==== PAGE EXTRACT ====

For the celebration of the 150th anniversary of MIT and the FAST Arts Festival (Festival of Arts, Science and Technology), the studio SJET founded by Skylar Tibbits has created an installation that fills the space in the hallway between buildings 56 and 66 of the MIT campus called VOLTADOM .
This installation fills the space of the MIT concrete and glass hallway with hundreds of vaults reminiscent of more characteristic constructive way of historic cathedrals, the vault. With Gothic reminiscences, the surface composed of different types of vaults articulated in the hallway creates an effect of boundary where the “oculi” become the release of such limit filling the hallway with light and views of the outside.
The VOLTADOM installation plans to expand the architectural notion we have of panel surface, increasing the depth of a doubly curved vaulted surface, while maintaining the relative ease of manufacture and assembly.
The ease of assembly of this complex surface has to do with the processing of single strips of material bent and assembled to achieve the effect of the vault. The set demonstrates the relative ease that an installation has to change, modify and shape space.
This nstallation by Skylar Tibits also resembles a cell group that will multiply and grow in a relationship of interdependence between cells, to build a solid border. As a self-replicating system, adaptable to a given space.
Does the future of architecture is a material that self replicate and adapt to fill voids and create boundaries? SJET is a multifaceted studio, founded by Skylar Tibbits in 2007 as a research platform for computing and experimental design.

==== ENTRIES SUPPLIED ====

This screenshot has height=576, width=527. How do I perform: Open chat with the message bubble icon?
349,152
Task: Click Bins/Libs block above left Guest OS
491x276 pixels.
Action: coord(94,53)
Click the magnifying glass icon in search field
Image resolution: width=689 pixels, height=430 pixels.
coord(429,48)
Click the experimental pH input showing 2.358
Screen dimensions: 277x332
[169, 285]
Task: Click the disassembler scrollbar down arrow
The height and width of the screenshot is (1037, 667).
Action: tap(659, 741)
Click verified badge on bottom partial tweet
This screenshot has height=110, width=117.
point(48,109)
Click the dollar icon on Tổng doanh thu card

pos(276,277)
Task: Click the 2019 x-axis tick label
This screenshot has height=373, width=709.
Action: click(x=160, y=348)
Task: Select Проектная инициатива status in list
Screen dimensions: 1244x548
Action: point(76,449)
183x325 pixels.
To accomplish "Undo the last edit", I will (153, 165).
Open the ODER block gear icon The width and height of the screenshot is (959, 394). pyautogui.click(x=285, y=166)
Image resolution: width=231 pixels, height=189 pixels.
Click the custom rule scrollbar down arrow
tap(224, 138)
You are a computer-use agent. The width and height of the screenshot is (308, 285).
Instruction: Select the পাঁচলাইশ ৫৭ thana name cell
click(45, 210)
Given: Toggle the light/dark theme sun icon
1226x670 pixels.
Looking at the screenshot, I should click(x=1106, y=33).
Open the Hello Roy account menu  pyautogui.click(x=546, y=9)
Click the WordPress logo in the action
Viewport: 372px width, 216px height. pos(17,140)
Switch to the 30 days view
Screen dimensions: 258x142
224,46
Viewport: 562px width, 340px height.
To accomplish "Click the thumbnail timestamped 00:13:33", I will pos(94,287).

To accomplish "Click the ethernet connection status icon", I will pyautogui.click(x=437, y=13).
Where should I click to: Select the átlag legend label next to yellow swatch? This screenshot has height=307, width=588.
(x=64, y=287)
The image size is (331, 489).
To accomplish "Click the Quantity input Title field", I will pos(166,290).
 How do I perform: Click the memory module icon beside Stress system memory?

====

> _ACTIVITY 1_
In the VOLTADOM installation text, reproduce the passage starting at "The ease of" and ending at "a given space.", swapping "strips" for "bands".
> _ACTIVITY 2_
Answer these questions from the VOLTADOM installation text.
(a) Between which MIT buildings is the hallway that the installation fills?
(b) In what year was SJET founded?
(c) Which MIT anniversary did the installation help celebrate?

> _RESPONSE 1_
The ease of assembly of this complex surface has to do with the processing of single bands of material bent and assembled to achieve the effect of the vault. The set demonstrates the relative ease that an installation has to change, modify and shape space.
This nstallation by Skylar Tibits also resembles a cell group that will multiply and grow in a relationship of interdependence between cells, to build a solid border. As a self-replicating system, adaptable to a given space.

> _RESPONSE 2_
(a) Buildings 56 and 66
(b) 2007
(c) The 150th anniversary